The core issue is simple: the model already has the capabilities those personas claim to represent. You do not get a smarter plan because you told the model to be a “Product Manager.” You get a different tone. Maybe a different format. But you do not get new knowledge, better reasoning, or a magically realistic process. You get the same model, wearing a different hat.
People mistake narrative for rigor. The conversation feels more structured, but the output quality doesn’t materially change.
Watching my kids play makes the analogy hard to unsee. They line up dolls, assign roles, and act out a story where each one has a job. It’s creative and fun. It also doesn’t constrain anything. The story works because they want it to work.
AI personas operate similarly. The model is improvising. You are steering tone and format. The thinking stays the same. If the “Architect” tells the “Engineer” to “consider scalability,” that does not mean scalability got real analysis. It means the model wrote the word “scalability.”

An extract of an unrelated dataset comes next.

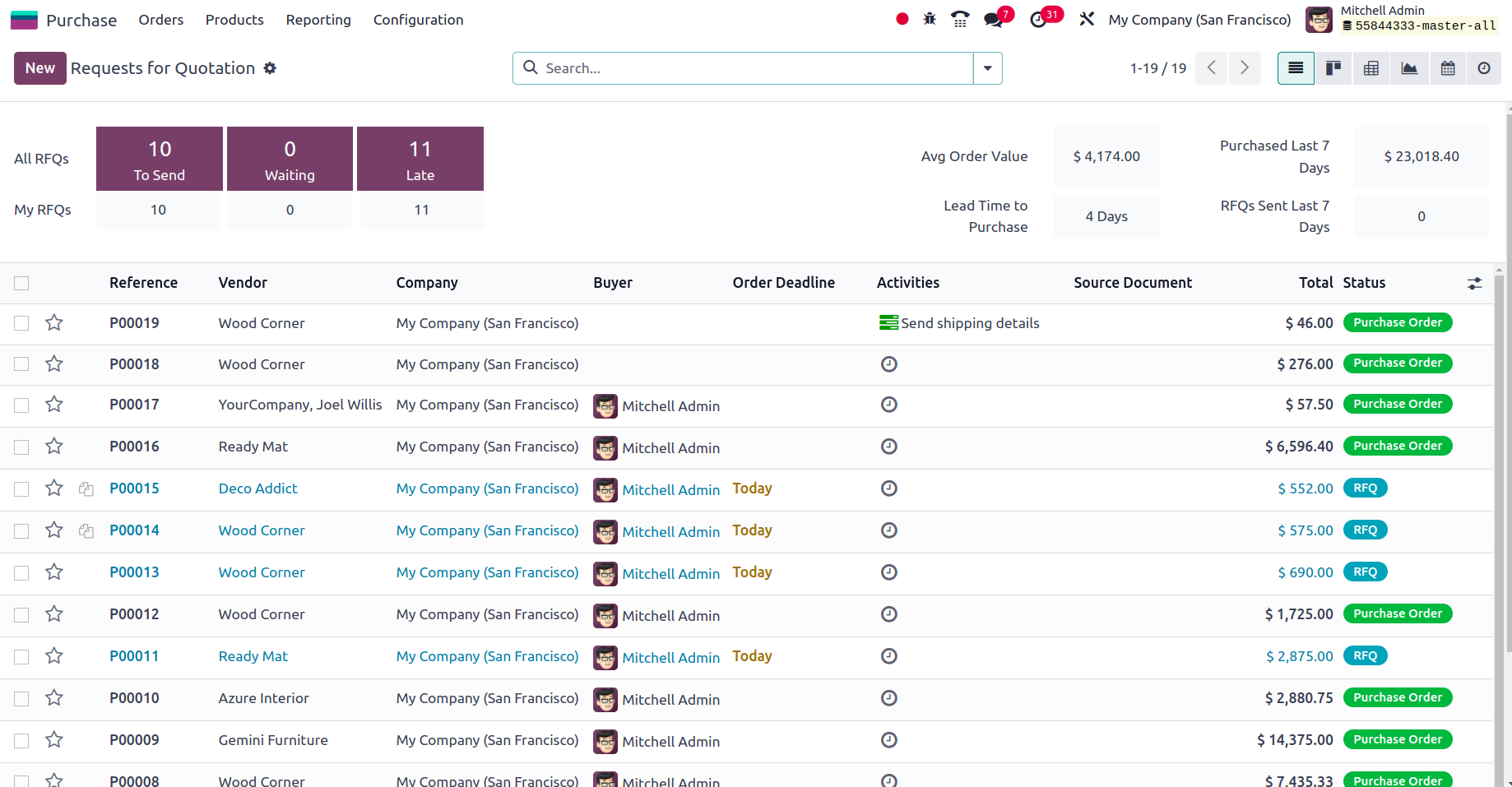Open the Configuration menu
This screenshot has height=787, width=1512.
(418, 20)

Agents and subagents can be valuable when they help manage context. They let you isolate a slice of the problem, preserve key details, and reduce the amount of irrelevant stuff the model has to juggle. That’s real leverage.
Most “persona” workflows skip the context management part and default to story and role-play.
You can see this clearly in “vibe coding” a website by spinning up a fake product team. Product Manager persona for requirements, Software Architect persona for system design, Software Engineer persona for implementation, QA persona for testing. It’s theater. The model already has those capabilities, and it’s the same model in each step. You created a script.
If you want better output, focus on what actually changes the model’s behavior. Provide tighter context, ask for constraints, break work into smaller, concrete steps, and specify the format and trade-offs you care about. That is how you reduce hallucinations and improve outcomes.
If you like personas because they help you think, fine. But call it what it is: a prompt style. If you want real leverage, invest in context management and decomposition. It’s less fun than pretending your AI is a team, but it’s far more effective.
At some point, you have to decide whether you want a story or a result. The dolls are great for play. They are not great for real work. I still think the simple stuff works best, even if it’s not as fancy or impressive.